A palletizer or palletiser is a machine which provides automatic means for stacking cases of goods or products onto a pallet.

Manually placing boxes on pallets can be time consuming and expensive; it can also put unusual stress on workers.[1] The first mechanized palletizer was designed, built, and installed in 1948 by a company formerly known as Lamson Corp.

There are specific types of palletizers including the row-forming which were introduced in the early 1950s. In row-forming palletizing applications loads are arranged on a row forming area and then moved onto a different area where layer forming takes place. This process repeats until a full layer of goods and products are configured to be placed on a pallet.

The in-line palletizer was developed in the 1970s when higher speeds were needed for palletizing. This palletizer type utilizes a continuous motion flow divider that guides the goods into the desired area on the layer forming platform.

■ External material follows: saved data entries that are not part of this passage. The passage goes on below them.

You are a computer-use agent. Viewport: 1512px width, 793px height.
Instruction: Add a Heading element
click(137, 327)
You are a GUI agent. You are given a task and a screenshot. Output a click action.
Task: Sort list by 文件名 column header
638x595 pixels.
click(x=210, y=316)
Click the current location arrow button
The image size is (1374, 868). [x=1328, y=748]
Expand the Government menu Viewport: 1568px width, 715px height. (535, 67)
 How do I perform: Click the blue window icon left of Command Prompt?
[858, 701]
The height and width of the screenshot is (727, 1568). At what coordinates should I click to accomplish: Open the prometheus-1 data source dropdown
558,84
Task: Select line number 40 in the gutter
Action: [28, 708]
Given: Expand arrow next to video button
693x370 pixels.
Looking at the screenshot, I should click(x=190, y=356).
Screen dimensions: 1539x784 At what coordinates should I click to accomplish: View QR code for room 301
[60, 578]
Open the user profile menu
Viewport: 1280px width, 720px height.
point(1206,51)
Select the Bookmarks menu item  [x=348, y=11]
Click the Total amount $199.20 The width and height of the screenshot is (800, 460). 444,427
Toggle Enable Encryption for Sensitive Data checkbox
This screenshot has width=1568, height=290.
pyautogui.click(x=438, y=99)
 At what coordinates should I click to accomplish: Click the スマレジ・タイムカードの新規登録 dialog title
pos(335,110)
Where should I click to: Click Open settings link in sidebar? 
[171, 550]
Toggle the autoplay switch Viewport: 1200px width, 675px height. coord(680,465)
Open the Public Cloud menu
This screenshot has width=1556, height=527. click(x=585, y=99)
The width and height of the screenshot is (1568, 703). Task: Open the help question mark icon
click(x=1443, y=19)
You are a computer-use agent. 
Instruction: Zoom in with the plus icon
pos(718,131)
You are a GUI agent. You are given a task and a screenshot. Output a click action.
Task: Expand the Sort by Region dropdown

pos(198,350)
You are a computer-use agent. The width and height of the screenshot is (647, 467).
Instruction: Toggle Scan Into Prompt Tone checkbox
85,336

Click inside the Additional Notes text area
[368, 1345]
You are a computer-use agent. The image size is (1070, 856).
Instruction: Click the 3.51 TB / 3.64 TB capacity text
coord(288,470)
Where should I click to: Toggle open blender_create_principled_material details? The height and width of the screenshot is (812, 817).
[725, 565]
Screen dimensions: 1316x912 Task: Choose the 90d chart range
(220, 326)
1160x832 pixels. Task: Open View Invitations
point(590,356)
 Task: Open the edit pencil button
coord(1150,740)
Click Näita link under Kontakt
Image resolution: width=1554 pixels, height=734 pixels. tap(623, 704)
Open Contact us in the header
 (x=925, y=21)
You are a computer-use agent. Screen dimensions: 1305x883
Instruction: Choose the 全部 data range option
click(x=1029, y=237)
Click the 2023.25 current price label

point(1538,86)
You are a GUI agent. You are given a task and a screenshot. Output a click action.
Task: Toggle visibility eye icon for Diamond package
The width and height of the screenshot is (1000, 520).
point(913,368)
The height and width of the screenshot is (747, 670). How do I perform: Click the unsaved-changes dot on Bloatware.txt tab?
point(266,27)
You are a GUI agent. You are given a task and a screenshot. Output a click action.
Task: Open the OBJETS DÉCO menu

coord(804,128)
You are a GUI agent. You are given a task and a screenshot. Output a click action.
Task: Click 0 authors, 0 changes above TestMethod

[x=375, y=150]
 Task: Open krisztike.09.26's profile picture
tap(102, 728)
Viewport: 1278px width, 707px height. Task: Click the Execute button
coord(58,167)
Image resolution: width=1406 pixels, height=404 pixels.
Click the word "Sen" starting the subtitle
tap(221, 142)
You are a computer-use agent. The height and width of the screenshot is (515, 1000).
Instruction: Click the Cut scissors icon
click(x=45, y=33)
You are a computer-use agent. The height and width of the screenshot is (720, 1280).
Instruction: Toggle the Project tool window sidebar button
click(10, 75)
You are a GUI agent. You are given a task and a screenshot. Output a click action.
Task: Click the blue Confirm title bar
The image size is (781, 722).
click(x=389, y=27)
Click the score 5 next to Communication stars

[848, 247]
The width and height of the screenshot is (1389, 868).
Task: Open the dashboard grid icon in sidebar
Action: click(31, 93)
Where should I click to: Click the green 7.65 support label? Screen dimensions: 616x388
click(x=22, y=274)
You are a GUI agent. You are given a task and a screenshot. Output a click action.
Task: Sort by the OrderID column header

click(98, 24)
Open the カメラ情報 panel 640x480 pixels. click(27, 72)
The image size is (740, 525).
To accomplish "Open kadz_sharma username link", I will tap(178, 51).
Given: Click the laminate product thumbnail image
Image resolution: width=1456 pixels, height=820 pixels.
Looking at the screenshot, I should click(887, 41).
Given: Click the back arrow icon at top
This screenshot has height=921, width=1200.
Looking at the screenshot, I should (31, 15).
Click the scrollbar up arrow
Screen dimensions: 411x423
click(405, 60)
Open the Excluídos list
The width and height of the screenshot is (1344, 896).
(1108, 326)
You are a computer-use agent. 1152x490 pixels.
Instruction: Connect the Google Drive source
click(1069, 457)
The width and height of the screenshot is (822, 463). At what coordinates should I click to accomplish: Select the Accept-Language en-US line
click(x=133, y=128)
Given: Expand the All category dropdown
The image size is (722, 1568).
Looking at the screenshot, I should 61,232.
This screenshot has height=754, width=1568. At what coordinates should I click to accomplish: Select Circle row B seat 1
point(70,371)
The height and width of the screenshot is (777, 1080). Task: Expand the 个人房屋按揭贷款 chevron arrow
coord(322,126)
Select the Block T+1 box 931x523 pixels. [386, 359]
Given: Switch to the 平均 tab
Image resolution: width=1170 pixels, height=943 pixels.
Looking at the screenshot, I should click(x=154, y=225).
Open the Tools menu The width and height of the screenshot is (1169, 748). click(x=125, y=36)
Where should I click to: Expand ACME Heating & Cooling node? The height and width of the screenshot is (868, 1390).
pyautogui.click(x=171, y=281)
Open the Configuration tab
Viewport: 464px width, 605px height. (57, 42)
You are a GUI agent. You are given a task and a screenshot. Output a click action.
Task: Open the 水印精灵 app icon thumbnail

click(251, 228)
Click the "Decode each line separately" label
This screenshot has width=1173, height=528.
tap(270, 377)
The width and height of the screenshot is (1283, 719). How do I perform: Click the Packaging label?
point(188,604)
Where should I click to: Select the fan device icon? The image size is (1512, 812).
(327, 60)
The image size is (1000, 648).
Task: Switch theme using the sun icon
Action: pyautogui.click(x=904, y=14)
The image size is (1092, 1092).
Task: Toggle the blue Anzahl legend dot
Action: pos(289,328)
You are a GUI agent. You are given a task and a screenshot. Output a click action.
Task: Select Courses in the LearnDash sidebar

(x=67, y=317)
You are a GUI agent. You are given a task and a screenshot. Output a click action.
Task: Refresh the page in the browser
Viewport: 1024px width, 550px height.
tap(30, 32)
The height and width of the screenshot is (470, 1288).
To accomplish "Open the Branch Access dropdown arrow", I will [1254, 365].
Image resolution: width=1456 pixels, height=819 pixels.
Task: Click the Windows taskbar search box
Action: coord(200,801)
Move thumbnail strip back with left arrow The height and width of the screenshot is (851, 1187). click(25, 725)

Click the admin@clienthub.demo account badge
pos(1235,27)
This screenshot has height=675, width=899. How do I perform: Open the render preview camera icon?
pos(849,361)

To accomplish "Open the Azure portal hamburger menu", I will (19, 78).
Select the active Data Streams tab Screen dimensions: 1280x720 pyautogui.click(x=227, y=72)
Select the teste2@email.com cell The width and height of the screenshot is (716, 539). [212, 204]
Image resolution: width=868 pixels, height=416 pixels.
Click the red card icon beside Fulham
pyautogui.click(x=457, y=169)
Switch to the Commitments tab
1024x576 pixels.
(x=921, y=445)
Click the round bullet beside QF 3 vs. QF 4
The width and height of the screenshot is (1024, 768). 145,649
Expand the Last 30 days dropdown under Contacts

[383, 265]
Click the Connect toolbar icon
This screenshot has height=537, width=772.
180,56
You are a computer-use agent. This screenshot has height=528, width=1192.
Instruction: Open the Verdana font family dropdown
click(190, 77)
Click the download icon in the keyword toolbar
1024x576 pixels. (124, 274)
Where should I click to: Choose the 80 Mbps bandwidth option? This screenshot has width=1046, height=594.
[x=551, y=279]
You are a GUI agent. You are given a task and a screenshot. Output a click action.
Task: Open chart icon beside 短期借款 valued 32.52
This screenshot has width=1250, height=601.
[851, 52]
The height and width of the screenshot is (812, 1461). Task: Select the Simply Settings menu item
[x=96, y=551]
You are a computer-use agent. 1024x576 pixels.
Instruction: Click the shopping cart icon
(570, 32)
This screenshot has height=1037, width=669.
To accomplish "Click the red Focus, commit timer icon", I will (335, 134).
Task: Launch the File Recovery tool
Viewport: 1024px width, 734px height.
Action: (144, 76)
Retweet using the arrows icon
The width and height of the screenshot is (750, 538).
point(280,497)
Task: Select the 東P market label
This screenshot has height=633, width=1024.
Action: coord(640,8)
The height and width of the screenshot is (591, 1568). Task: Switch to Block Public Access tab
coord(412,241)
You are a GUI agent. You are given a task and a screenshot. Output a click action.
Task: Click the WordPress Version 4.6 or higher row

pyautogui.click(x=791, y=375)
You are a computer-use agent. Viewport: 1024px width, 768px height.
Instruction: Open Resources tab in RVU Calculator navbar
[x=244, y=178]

Robotic palletizers were introduced in the early 1980s and have an end of arm tool (end effector) to grab the product from a conveyor or layer table and position it onto a pallet.[2] Both conventional and robotic palletizers can receive product at a high elevation (typically between 84” - 2.13m to 124” - 3.15m) or low “floor level” elevation (typically at 30” - 0.76m to 36” - 0.91m). The end of arm tooling has evolved in recent years to accommodate a variation of pack pattern and package types.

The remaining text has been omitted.